* **THE TASK**:
Every line below is to be set down again exactly; any image stays out.

Stored items:
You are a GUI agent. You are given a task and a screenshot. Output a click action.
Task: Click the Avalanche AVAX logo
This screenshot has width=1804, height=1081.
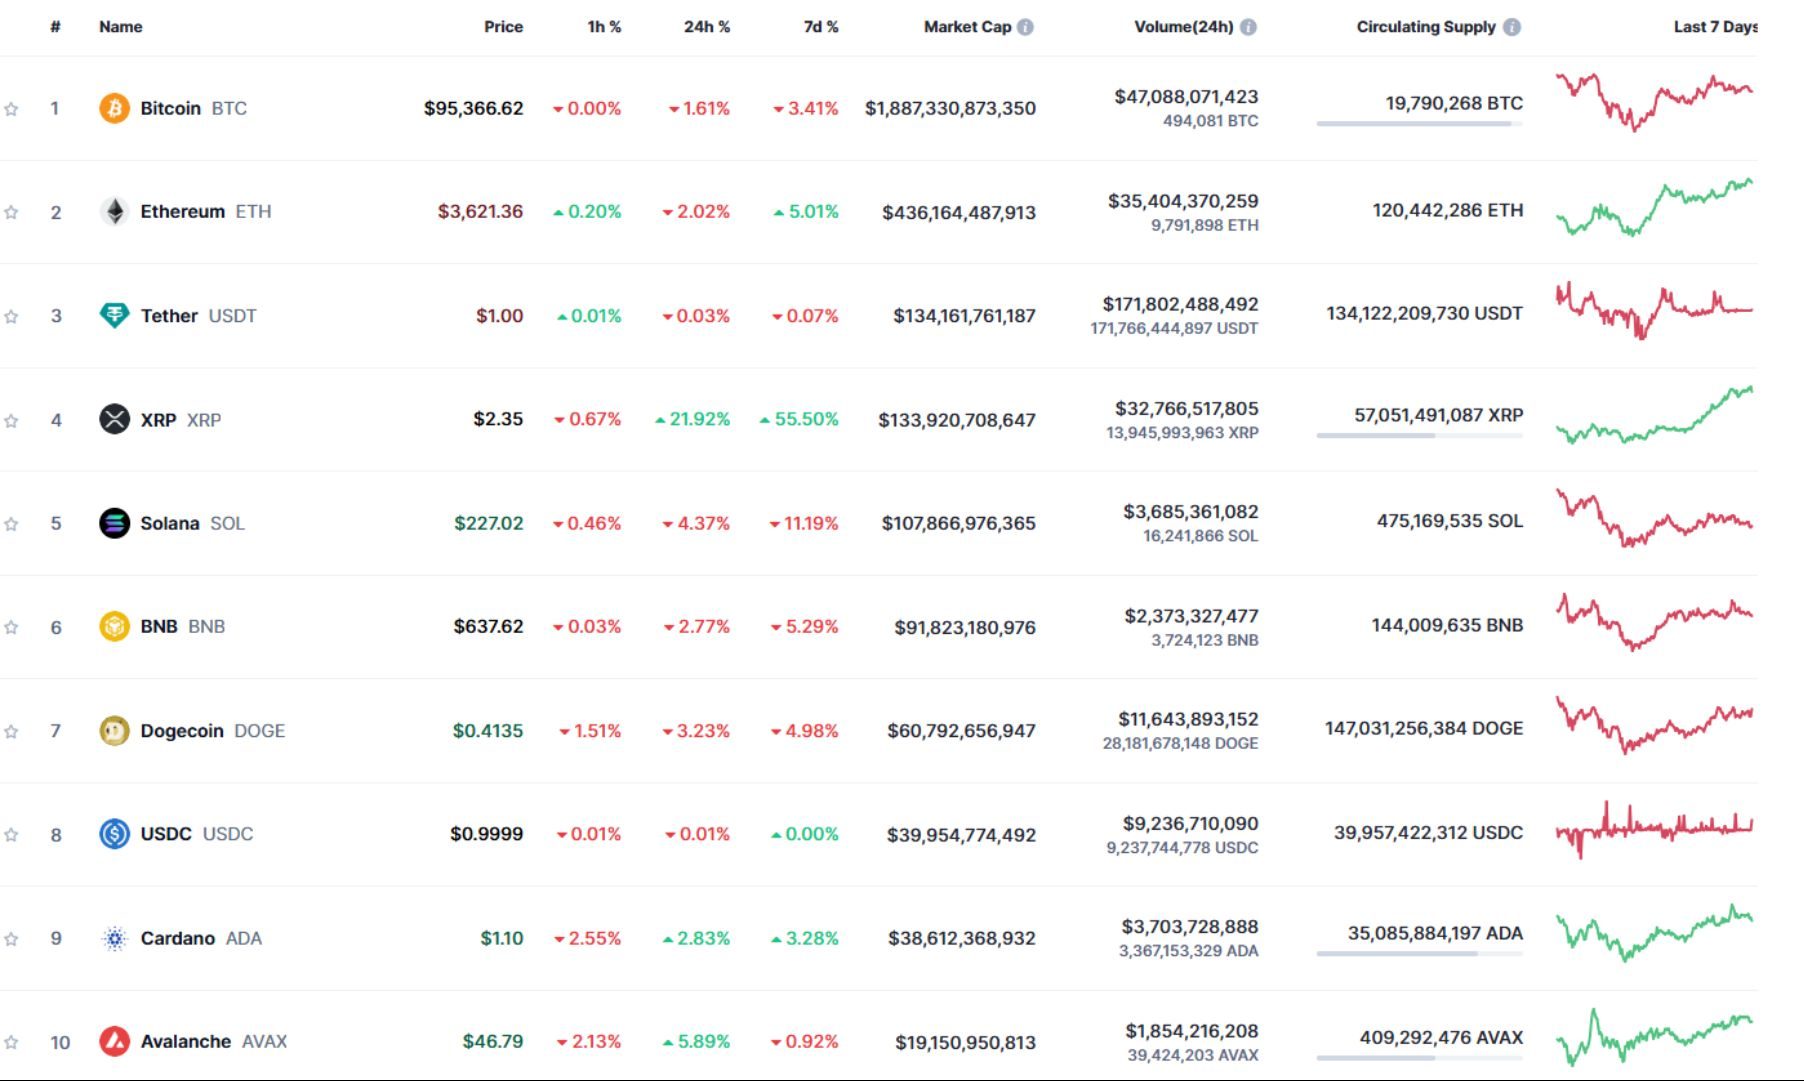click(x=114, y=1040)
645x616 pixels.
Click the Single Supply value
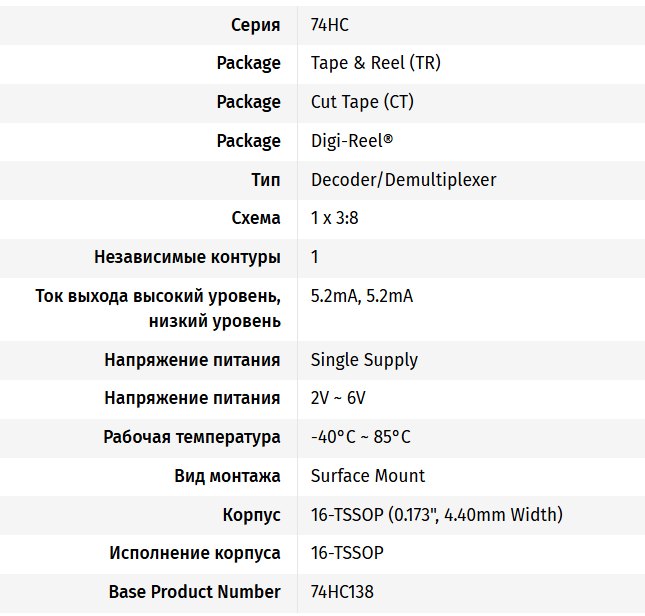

* **WRITTEN SOLUTION**:
You are a GUI agent. You are given a task and a screenshot. Output a click action.
Task: Click the Avalanche AVAX logo
This screenshot has width=1804, height=1081.
click(x=114, y=1040)
645x616 pixels.
Click the Single Supply value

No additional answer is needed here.